Rewrite the lines below as a Markdown table with two columns, Row and Line, placing one line in each row. Skip the blank lines.

===============

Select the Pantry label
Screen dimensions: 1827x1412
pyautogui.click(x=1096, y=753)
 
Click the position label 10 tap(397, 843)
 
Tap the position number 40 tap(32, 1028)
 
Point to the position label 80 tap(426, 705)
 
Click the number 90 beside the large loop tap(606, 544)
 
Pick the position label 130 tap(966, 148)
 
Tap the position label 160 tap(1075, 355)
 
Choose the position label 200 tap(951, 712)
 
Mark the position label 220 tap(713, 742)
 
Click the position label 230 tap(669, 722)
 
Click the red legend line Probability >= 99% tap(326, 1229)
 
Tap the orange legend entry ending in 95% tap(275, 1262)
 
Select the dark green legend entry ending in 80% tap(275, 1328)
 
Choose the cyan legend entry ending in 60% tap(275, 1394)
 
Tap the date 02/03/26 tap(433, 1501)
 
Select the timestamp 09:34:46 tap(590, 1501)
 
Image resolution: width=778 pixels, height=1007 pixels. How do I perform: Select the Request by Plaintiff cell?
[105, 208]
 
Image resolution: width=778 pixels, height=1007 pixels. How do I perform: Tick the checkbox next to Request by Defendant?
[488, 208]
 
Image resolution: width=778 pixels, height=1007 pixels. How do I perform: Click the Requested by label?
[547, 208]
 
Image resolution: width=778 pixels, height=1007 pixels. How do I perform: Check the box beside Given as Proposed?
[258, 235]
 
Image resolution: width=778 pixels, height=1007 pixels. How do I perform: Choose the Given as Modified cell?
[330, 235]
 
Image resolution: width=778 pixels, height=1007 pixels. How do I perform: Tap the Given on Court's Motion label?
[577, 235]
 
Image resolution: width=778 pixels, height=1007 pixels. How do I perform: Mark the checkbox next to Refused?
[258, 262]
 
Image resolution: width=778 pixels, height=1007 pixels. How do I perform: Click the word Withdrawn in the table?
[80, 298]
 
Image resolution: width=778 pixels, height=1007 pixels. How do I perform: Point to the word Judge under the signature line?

===============

- _PROBLEM SOLUTION_:
| Row | Line |
|---|---|
| 1 | Select the Pantry label |
| 2 | Screen dimensions: 1827x1412 |
| 3 | pyautogui.click(x=1096, y=753) |
| 4 | Click the position label 10 tap(397, 843) |
| 5 | Tap the position number 40 tap(32, 1028) |
| 6 | Point to the position label 80 tap(426, 705) |
| 7 | Click the number 90 beside the large loop tap(606, 544) |
| 8 | Pick the position label 130 tap(966, 148) |
| 9 | Tap the position label 160 tap(1075, 355) |
| 10 | Choose the position label 200 tap(951, 712) |
| 11 | Mark the position label 220 tap(713, 742) |
| 12 | Click the position label 230 tap(669, 722) |
| 13 | Click the red legend line Probability >= 99% tap(326, 1229) |
| 14 | Tap the orange legend entry ending in 95% tap(275, 1262) |
| 15 | Select the dark green legend entry ending in 80% tap(275, 1328) |
| 16 | Choose the cyan legend entry ending in 60% tap(275, 1394) |
| 17 | Tap the date 02/03/26 tap(433, 1501) |
| 18 | Select the timestamp 09:34:46 tap(590, 1501) |
| 19 | Image resolution: width=778 pixels, height=1007 pixels. How do I perform: Select the Request by Plaintiff cell? |
| 20 | [105, 208] |
| 21 | Image resolution: width=778 pixels, height=1007 pixels. How do I perform: Tick the checkbox next to Request by Defendant? |
| 22 | [488, 208] |
| 23 | Image resolution: width=778 pixels, height=1007 pixels. How do I perform: Click the Requested by label? |
| 24 | [547, 208] |
| 25 | Image resolution: width=778 pixels, height=1007 pixels. How do I perform: Check the box beside Given as Proposed? |
| 26 | [258, 235] |
| 27 | Image resolution: width=778 pixels, height=1007 pixels. How do I perform: Choose the Given as Modified cell? |
| 28 | [330, 235] |
| 29 | Image resolution: width=778 pixels, height=1007 pixels. How do I perform: Tap the Given on Court's Motion label? |
| 30 | [577, 235] |
| 31 | Image resolution: width=778 pixels, height=1007 pixels. How do I perform: Mark the checkbox next to Refused? |
| 32 | [258, 262] |
| 33 | Image resolution: width=778 pixels, height=1007 pixels. How do I perform: Click the word Withdrawn in the table? |
| 34 | [80, 298] |
| 35 | Image resolution: width=778 pixels, height=1007 pixels. How do I perform: Point to the word Judge under the signature line? |